It’s a risk Republicans nevertheless decided they wanted to take.

This is in no small part because the legal pile-on against Trump looks manifestly unfair to so many voters who already back him or are still open to doing so. 

The George Soros–connected Manhattan District Attorney Alvin Bragg ran on going after Trump. He stretched the law to get around the statute of limitations and to turn misdemeanors into felonies. He stacked charges to get 34 felony counts out of a single incident. And he is basing much of his case on the word of Michael Cohen, the former Trump legal fixer whose words and deeds have already landed him in prison.

It is therefore possible that many people who tell pollsters they wouldn’t vote for a convicted felon would not actually be dissuaded from pulling the lever for Trump if the ex-president’s prosecution was viewed as a partisan charade.
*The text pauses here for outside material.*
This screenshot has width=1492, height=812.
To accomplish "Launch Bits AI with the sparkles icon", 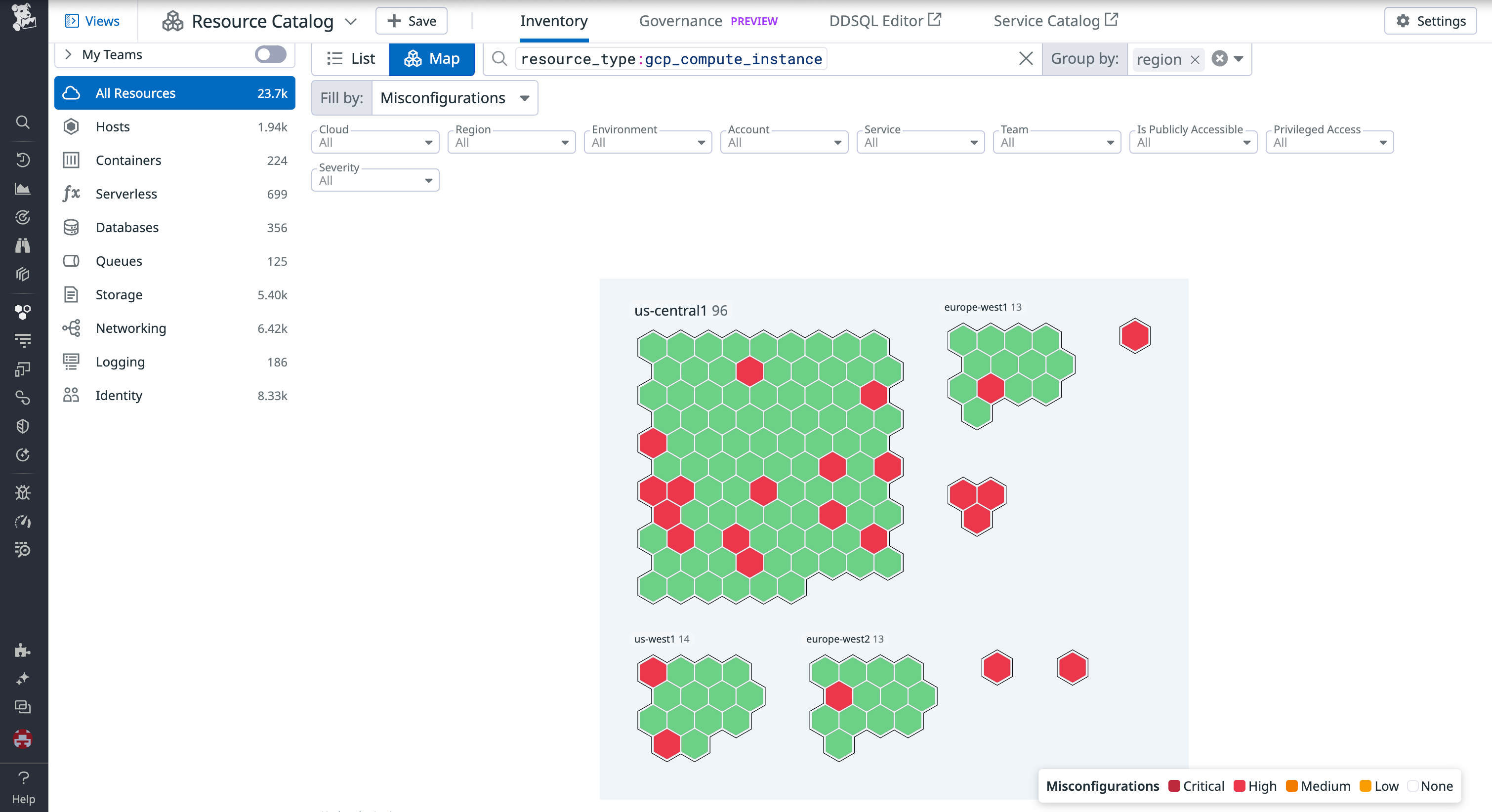I will tap(23, 678).
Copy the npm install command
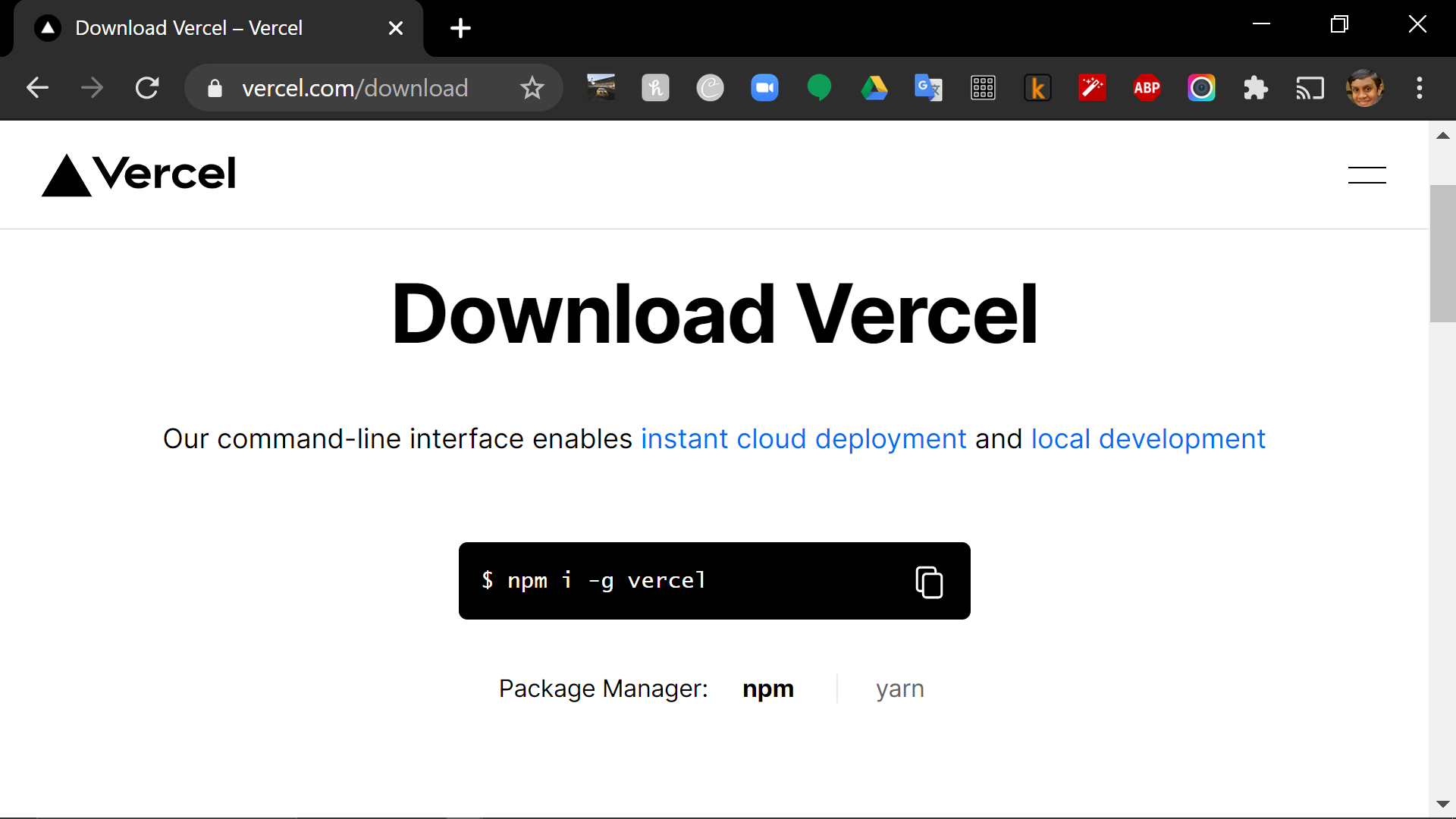 (x=929, y=582)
Not everyone sees it this way, of course. There are many people who think Trump has played it fast and loose with his businesses, women, and his election claims for long enough that he deserves some consequences even if many of the legal cases against him are dubious in some particulars.

It’s a question of justice delayed versus justice denied.

Yet how many of these hold-Trump-accountable voters are not already in Biden’s camp? And how many find Biden’s record so wanting that they might once again look past a seedy payment to a porn star? Will that payment be seen as a bigger example of “election interference” than Bragg’s prosecution of a leading presidential candidate during an election year?

The answers to these questions will likely decide who wins in November.